— begin Document segment —
Christian Human Rights organizations are justly praising British foreign secretary David Miliband for condemning the Iranian Parliament for their draft apostasy bill:

[W]e deplore the way in which the Iranian Parliament is also now discussing a draft penal code that would set out a mandatory death sentence for the “crime,” of apostasy. If adopted, that would violate the right of freedom of religion, which is also an important basis of any civilized society.

Miliband was responding to questions in the House of Commons. Moments before that, however, he responded to this lovely question:

Sir Gerald Kaufman: Would my right hon. Friend, on behalf of Her Majesty’s Government, make it clear that an attack on Iran by Israel would trigger off uncontrollable, convulsive and irreversible consequences that would damage not only the region, but the entire global system, and that such an attack must not take place? It would be an attack on one of the nastiest regimes in the world by another of the nastiest regimes in the world.
— end Document segment —
— begin Record excerpts —
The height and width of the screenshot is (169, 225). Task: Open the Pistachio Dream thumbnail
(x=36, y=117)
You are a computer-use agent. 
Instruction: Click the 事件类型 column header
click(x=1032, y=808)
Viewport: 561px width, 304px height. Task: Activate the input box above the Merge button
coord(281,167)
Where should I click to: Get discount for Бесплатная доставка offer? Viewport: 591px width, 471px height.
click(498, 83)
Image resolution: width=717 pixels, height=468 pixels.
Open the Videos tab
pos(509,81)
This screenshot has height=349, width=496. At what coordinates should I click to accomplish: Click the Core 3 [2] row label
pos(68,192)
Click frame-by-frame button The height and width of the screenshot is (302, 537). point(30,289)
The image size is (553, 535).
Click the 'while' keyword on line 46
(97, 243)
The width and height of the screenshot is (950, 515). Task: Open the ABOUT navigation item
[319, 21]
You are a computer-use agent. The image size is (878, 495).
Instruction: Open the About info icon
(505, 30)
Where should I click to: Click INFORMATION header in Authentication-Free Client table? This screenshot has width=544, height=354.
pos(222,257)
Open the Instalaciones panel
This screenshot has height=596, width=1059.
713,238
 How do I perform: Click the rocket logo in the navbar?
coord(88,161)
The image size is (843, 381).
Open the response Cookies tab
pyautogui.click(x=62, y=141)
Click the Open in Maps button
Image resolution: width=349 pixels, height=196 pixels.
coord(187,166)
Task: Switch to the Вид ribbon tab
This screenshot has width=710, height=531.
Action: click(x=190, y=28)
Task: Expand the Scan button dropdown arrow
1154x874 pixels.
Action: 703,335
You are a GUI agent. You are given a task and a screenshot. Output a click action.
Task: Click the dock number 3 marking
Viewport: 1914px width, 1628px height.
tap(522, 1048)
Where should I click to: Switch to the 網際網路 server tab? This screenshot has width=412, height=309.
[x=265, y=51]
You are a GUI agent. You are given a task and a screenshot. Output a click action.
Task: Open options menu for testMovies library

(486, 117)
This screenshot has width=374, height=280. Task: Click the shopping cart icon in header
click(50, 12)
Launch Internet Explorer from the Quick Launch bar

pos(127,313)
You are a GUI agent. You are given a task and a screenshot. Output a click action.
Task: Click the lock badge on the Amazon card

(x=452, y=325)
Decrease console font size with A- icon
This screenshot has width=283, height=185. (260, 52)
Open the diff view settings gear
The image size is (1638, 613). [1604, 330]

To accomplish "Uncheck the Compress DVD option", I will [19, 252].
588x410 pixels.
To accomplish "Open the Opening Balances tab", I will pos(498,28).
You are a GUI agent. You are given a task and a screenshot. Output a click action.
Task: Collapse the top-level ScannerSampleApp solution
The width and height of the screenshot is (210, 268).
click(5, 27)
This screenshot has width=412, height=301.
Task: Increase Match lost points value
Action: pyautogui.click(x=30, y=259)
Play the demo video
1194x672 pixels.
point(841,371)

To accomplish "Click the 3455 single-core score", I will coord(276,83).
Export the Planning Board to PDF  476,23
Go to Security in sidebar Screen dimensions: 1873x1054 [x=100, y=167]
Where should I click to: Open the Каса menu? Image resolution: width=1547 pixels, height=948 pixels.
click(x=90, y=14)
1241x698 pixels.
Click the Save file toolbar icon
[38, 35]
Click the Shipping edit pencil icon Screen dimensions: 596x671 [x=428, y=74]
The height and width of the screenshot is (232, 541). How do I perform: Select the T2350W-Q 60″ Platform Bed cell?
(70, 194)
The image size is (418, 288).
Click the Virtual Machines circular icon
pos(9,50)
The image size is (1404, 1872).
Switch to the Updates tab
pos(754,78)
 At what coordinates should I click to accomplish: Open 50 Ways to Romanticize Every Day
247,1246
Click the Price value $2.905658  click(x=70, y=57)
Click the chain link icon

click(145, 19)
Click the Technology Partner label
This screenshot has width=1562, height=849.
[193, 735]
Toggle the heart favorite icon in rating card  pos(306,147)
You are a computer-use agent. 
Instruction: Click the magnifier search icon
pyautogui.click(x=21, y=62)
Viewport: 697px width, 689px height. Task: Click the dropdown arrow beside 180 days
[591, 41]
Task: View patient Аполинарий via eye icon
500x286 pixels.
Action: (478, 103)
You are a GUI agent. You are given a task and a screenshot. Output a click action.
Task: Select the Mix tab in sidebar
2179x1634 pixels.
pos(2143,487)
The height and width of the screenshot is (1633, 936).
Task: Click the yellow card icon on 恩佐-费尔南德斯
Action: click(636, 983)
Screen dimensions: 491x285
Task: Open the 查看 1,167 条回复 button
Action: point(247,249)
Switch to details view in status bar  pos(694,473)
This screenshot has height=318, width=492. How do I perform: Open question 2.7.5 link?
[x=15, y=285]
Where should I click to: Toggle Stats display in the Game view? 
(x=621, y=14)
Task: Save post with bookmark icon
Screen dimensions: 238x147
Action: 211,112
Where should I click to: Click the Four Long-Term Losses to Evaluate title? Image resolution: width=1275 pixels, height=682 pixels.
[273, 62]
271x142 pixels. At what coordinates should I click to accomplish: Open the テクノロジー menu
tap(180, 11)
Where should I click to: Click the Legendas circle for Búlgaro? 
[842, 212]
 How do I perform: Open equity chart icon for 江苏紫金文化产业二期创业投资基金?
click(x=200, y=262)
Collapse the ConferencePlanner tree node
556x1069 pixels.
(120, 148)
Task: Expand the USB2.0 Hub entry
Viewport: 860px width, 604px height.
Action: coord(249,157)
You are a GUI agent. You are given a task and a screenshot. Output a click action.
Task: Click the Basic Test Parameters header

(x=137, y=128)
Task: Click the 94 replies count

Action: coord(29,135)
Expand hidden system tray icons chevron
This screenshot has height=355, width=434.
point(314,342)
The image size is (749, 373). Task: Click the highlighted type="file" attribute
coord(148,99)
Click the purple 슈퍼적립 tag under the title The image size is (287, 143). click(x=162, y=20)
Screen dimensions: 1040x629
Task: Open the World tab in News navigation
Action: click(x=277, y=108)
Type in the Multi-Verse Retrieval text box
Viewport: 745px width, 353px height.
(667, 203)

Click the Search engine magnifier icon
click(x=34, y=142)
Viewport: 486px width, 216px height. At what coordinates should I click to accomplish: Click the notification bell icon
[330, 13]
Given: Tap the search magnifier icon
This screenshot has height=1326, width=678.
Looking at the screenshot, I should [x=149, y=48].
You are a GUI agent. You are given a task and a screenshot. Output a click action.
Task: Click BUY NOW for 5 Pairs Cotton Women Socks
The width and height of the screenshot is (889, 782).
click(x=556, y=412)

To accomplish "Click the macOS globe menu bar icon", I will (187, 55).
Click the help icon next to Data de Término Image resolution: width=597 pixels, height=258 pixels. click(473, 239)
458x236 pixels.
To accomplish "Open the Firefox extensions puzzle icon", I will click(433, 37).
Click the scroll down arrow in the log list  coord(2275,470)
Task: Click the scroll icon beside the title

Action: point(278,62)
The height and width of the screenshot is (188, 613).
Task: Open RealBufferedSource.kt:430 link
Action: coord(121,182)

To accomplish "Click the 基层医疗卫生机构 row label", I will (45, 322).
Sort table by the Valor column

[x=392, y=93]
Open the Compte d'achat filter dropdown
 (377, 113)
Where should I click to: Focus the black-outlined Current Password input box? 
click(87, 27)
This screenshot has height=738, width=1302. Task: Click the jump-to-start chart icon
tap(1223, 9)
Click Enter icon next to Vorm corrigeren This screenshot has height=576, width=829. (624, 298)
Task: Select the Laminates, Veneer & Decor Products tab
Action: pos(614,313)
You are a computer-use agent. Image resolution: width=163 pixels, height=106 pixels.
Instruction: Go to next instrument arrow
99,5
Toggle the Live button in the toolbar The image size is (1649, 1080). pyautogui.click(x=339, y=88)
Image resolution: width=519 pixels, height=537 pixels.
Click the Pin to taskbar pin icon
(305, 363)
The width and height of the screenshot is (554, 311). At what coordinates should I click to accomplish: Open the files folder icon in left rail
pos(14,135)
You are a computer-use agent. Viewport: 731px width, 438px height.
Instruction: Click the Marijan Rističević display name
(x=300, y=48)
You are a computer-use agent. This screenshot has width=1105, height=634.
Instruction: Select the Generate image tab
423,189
— end Record excerpts —
**Your task:** Pick up the passage on David Miliband and the Iranian apostasy bill right after its last sentence and continue it.

**Answer to the problem:**
David Miliband: I do have genuinely huge respect for my right hon. Friend, but I cannot associate myself with that last sentence which he uttered.

Miliband then went on about the importance of diplomacy and economic incentives in dealing with Iran. British reserve, and all that, I suppose. Too bad. Miliband missed an opportunity to swing away at the idiotic moral equivalence assumed by the questioner.

Leave aside, for a moment, the lunacy of President Ahmadinijad. Iran’s parliament is seriously considering a law that would require the execution of apostates—those who convert to another religion from Islam—and this guy thinks Israel is just as nasty as Iran.

The rot in British culture and politics is deep indeed.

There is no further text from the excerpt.